<<<<
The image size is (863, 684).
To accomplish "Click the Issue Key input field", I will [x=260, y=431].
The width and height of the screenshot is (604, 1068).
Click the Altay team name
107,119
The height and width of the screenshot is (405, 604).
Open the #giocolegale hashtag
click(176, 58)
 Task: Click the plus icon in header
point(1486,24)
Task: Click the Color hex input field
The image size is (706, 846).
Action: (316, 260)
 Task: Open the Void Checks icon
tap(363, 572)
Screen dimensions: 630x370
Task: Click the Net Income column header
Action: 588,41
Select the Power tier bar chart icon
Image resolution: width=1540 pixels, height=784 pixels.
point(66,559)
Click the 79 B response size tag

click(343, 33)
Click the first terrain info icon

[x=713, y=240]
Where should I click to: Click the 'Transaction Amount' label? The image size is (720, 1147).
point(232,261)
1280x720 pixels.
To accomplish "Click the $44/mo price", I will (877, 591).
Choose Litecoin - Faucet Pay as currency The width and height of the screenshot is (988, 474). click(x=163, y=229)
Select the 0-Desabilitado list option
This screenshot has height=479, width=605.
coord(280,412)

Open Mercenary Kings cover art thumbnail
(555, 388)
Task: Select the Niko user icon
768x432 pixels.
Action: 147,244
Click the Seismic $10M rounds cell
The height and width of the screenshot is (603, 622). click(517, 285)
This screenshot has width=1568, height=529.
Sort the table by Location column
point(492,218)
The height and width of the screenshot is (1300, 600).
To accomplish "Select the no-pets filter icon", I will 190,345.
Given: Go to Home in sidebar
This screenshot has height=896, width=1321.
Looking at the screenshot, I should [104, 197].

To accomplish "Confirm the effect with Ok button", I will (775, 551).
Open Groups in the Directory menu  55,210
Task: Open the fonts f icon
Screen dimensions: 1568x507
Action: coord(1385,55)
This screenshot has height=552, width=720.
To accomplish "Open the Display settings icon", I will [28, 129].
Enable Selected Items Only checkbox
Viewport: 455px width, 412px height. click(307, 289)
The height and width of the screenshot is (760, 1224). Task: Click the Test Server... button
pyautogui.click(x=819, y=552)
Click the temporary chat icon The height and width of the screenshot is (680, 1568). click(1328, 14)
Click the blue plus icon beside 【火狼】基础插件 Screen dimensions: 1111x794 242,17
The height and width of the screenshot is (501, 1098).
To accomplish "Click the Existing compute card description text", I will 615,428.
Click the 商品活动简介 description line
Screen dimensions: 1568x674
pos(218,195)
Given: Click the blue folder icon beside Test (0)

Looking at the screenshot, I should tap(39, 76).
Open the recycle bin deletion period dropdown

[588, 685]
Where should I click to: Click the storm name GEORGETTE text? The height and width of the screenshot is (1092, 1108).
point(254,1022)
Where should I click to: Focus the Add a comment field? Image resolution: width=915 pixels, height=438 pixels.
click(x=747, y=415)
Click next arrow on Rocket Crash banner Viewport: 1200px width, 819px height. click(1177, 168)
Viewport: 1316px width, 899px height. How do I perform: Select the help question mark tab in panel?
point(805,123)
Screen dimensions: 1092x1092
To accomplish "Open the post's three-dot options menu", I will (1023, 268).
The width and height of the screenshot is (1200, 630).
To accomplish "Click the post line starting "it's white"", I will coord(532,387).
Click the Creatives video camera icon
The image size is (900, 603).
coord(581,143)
>>>>
Once the listing above has been read, restate it exactly.

The image size is (863, 684).
To accomplish "Click the Issue Key input field", I will [x=260, y=431].
The width and height of the screenshot is (604, 1068).
Click the Altay team name
107,119
The height and width of the screenshot is (405, 604).
Open the #giocolegale hashtag
click(176, 58)
 Task: Click the plus icon in header
point(1486,24)
Task: Click the Color hex input field
The image size is (706, 846).
Action: (316, 260)
 Task: Open the Void Checks icon
tap(363, 572)
Screen dimensions: 630x370
Task: Click the Net Income column header
Action: 588,41
Select the Power tier bar chart icon
Image resolution: width=1540 pixels, height=784 pixels.
point(66,559)
Click the 79 B response size tag

click(343, 33)
Click the first terrain info icon

[x=713, y=240]
Where should I click to: Click the 'Transaction Amount' label? The image size is (720, 1147).
point(232,261)
1280x720 pixels.
To accomplish "Click the $44/mo price", I will (877, 591).
Choose Litecoin - Faucet Pay as currency The width and height of the screenshot is (988, 474). click(x=163, y=229)
Select the 0-Desabilitado list option
This screenshot has height=479, width=605.
coord(280,412)

Open Mercenary Kings cover art thumbnail
(555, 388)
Task: Select the Niko user icon
768x432 pixels.
Action: 147,244
Click the Seismic $10M rounds cell
The height and width of the screenshot is (603, 622). click(517, 285)
This screenshot has width=1568, height=529.
Sort the table by Location column
point(492,218)
The height and width of the screenshot is (1300, 600).
To accomplish "Select the no-pets filter icon", I will 190,345.
Given: Go to Home in sidebar
This screenshot has height=896, width=1321.
Looking at the screenshot, I should [104, 197].

To accomplish "Confirm the effect with Ok button", I will (775, 551).
Open Groups in the Directory menu  55,210
Task: Open the fonts f icon
Screen dimensions: 1568x507
Action: coord(1385,55)
This screenshot has height=552, width=720.
To accomplish "Open the Display settings icon", I will [28, 129].
Enable Selected Items Only checkbox
Viewport: 455px width, 412px height. click(307, 289)
The height and width of the screenshot is (760, 1224). Task: Click the Test Server... button
pyautogui.click(x=819, y=552)
Click the temporary chat icon The height and width of the screenshot is (680, 1568). click(1328, 14)
Click the blue plus icon beside 【火狼】基础插件 Screen dimensions: 1111x794 242,17
The height and width of the screenshot is (501, 1098).
To accomplish "Click the Existing compute card description text", I will 615,428.
Click the 商品活动简介 description line
Screen dimensions: 1568x674
pos(218,195)
Given: Click the blue folder icon beside Test (0)

Looking at the screenshot, I should tap(39, 76).
Open the recycle bin deletion period dropdown

[588, 685]
Where should I click to: Click the storm name GEORGETTE text? The height and width of the screenshot is (1092, 1108).
point(254,1022)
Where should I click to: Focus the Add a comment field? Image resolution: width=915 pixels, height=438 pixels.
click(x=747, y=415)
Click next arrow on Rocket Crash banner Viewport: 1200px width, 819px height. click(1177, 168)
Viewport: 1316px width, 899px height. How do I perform: Select the help question mark tab in panel?
point(805,123)
Screen dimensions: 1092x1092
To accomplish "Open the post's three-dot options menu", I will (1023, 268).
The width and height of the screenshot is (1200, 630).
To accomplish "Click the post line starting "it's white"", I will coord(532,387).
Click the Creatives video camera icon
The image size is (900, 603).
coord(581,143)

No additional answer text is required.